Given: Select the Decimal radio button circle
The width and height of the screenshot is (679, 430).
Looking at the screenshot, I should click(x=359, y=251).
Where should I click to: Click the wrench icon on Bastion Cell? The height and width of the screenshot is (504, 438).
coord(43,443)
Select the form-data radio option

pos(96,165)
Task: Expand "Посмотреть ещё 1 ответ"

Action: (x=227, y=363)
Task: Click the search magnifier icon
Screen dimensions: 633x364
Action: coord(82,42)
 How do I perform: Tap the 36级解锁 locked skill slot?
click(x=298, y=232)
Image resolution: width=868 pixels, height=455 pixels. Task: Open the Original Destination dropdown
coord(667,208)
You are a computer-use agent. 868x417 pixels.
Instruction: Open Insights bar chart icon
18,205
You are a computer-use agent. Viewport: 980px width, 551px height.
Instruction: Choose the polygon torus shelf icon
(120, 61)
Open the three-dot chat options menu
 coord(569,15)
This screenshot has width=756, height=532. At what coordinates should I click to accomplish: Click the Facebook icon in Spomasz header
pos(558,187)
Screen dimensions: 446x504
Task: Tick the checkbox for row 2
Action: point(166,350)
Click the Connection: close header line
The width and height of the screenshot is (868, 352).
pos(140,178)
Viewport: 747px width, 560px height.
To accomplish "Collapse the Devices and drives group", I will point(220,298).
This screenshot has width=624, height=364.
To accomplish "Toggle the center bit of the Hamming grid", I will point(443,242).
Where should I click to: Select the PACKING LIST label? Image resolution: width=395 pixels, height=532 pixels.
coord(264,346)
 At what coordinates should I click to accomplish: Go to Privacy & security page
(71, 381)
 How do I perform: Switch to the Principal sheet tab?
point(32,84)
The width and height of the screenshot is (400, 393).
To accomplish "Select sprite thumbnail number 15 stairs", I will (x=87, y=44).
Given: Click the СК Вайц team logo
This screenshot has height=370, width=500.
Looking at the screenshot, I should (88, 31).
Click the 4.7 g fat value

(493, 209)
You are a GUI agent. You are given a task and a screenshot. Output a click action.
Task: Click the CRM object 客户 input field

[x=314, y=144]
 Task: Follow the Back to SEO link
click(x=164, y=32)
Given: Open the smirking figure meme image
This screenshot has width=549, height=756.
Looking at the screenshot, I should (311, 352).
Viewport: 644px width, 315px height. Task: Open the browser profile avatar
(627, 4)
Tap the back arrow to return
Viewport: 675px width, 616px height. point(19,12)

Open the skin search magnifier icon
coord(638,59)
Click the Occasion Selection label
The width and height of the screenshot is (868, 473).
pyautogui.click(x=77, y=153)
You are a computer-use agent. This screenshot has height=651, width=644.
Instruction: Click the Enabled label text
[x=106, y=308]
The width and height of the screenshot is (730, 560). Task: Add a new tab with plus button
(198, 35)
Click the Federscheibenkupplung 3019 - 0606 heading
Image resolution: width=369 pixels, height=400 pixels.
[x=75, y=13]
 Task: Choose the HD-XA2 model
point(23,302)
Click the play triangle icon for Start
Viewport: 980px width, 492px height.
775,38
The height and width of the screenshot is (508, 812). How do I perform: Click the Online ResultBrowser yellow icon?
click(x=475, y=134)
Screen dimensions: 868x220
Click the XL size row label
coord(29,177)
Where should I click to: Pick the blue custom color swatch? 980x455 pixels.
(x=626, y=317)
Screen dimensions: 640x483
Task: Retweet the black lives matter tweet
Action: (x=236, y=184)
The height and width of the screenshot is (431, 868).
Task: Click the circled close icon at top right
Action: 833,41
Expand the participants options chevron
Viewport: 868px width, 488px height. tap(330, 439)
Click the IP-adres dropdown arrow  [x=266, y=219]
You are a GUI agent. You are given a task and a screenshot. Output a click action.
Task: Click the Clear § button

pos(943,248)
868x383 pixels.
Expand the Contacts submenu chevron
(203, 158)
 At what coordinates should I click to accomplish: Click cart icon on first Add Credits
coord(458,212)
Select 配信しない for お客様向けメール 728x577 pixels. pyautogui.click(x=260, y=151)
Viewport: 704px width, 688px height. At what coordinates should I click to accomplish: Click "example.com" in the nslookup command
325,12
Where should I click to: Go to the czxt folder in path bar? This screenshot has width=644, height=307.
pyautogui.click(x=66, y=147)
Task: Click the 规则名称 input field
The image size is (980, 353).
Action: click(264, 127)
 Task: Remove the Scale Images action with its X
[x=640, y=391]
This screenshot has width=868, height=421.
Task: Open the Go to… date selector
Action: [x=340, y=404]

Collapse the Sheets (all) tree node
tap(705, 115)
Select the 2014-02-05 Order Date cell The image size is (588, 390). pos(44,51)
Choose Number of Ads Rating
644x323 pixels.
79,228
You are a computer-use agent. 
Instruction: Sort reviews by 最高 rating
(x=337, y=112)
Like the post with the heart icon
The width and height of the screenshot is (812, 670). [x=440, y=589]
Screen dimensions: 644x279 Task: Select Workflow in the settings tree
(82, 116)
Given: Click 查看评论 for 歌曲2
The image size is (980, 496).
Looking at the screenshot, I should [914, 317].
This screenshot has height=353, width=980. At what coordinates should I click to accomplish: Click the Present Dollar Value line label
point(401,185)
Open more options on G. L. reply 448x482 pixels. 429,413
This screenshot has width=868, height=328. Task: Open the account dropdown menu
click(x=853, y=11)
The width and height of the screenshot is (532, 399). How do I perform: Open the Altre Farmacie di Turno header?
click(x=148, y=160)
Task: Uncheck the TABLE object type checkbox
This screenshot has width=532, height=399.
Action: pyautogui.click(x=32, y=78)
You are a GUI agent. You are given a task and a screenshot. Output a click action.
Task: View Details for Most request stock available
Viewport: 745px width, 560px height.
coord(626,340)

══════

- _WHAT IS EXPECTED_
Only the lines from the one with "The width and height of the screenshot is (532, 399)." through the final line above belong in the answer, each retyped exactly.

- _ANSWER TO THIS TASK_
The width and height of the screenshot is (532, 399). How do I perform: Open the Altre Farmacie di Turno header?
click(x=148, y=160)
Task: Uncheck the TABLE object type checkbox
This screenshot has width=532, height=399.
Action: pyautogui.click(x=32, y=78)
You are a GUI agent. You are given a task and a screenshot. Output a click action.
Task: View Details for Most request stock available
Viewport: 745px width, 560px height.
coord(626,340)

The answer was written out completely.